Of course it is not just us that is suffering - the cultural sector in Bristol is very vulnerable right now and its future is very uncertain. From large venues to nightclubs to small businesses, artists and freelancers – creativity and artistic innovation characterises the city – it is what draws businesses here, makes its independent spirit, contributes to wealth and delivers social impact. The whole ecology needs support to enable it to thrive again, and its vital we work collaboratively on the new solutions we will need.

Are there glimmers of hope or things that are going well? I think a reinvention of the balance sheet is well overdue – I am pleased we can take this opportunity (when money and audience attendance - the usual go to measure of value - are not the most useful) to better articulate how inclusion and sustainability could be used as measures of a thriving business. I am delighted that Bristol and Bath Creative R&D are developing research strands around this very subject.

I am excited by the hybrid digital and physical models we are beginning to invent – Watershed has a new online conferencing service. We were also one of the founding partners of Bristol Arts Channel which bought together over 60 organisations to launch a city-wide online arts offer on just £15,000. We can’t roll back from the new forms of access that this time has given people who couldn’t or wouldn’t access cultural provision in the city. I welcome this challenge and hope culture will be more inclusive because of it.

Alongside others we will keep bearing witness to our challenges - our worries about how to make the books balance now and also around the decimation of our reserves. How will we protect the behaviour that sums up the Watershed spirit? Taking risks where others wouldn’t, begining things before knowing how they might pay, helping others get started without the need of return. We are determind to find ways to nurture and sustain these ways of working, but it will be tough.

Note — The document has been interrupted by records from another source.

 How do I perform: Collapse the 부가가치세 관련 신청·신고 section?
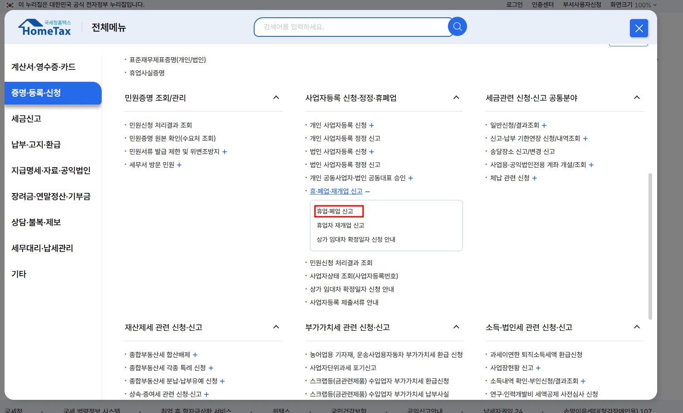pyautogui.click(x=456, y=327)
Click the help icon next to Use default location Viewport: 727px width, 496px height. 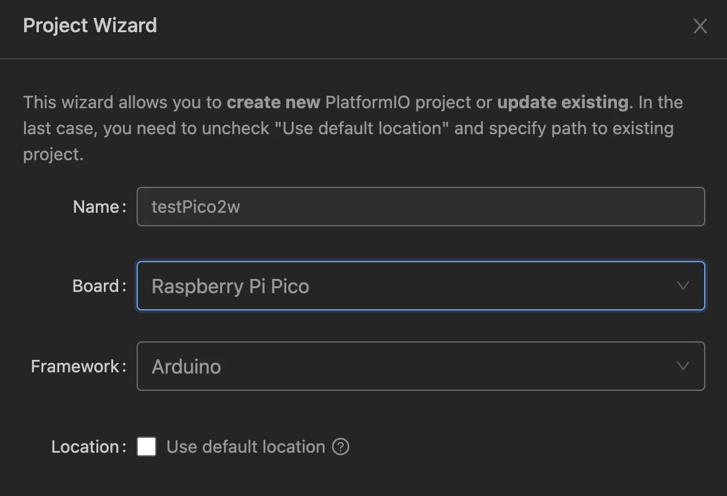(340, 447)
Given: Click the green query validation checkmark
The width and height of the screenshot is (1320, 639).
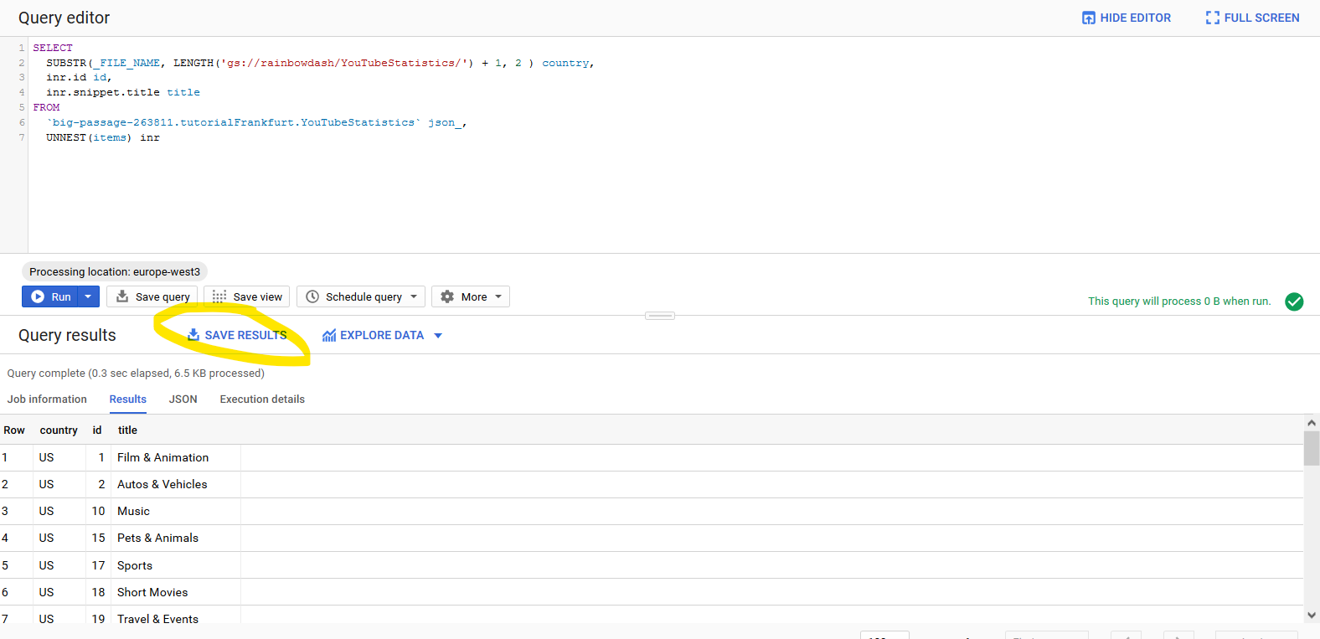Looking at the screenshot, I should (1294, 301).
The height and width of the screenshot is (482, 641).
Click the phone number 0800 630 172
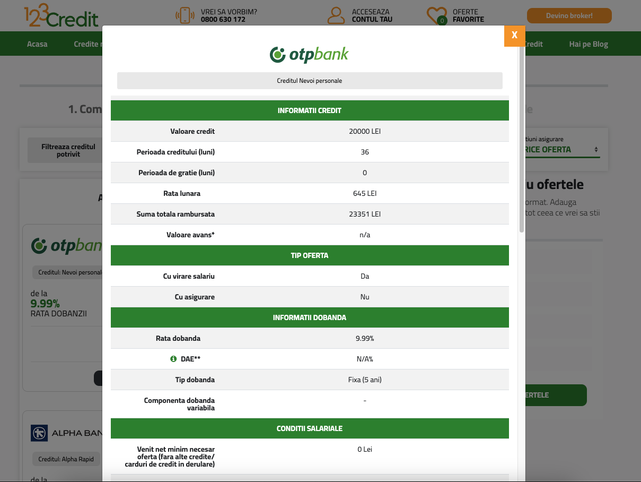(x=223, y=19)
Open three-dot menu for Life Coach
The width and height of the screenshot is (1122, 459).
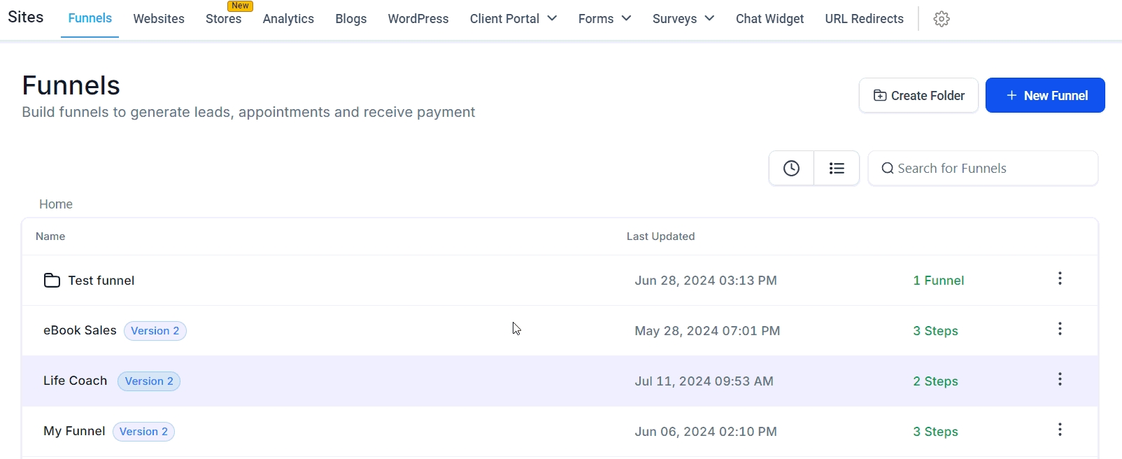coord(1060,379)

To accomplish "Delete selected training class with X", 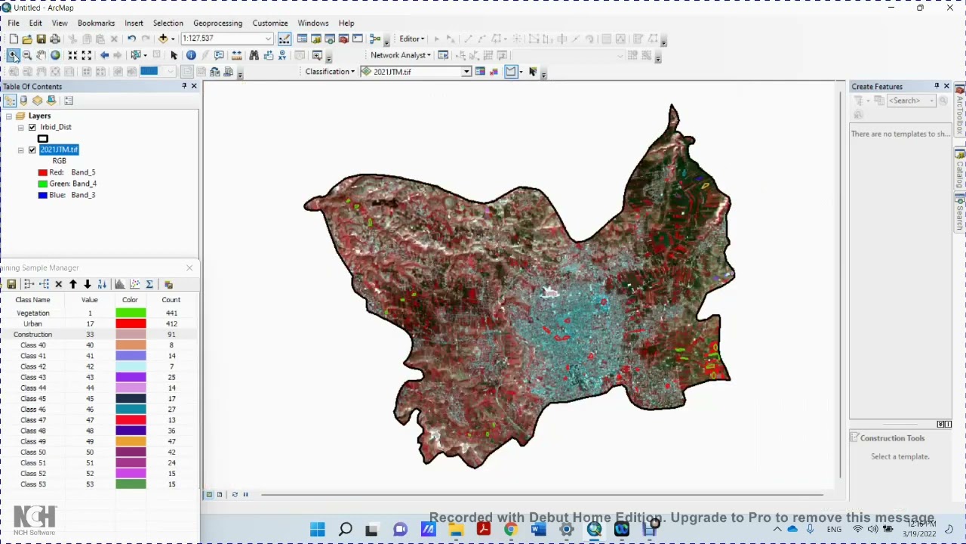I will pos(58,284).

We will also continue to celebrate the great stuff we are doing. We pledge to keep collaborating and searching for new ways to do things – working with our audiences and artists and the rest of the sector to get this thing done. We know we will get some things wrong, we pledge to be open, transparent and kind.

And on behalf of all of the Watershed team, thank you for your continued support and encouragement – we can’t wait to welcome you back – but for now we are all going to lie down for a week.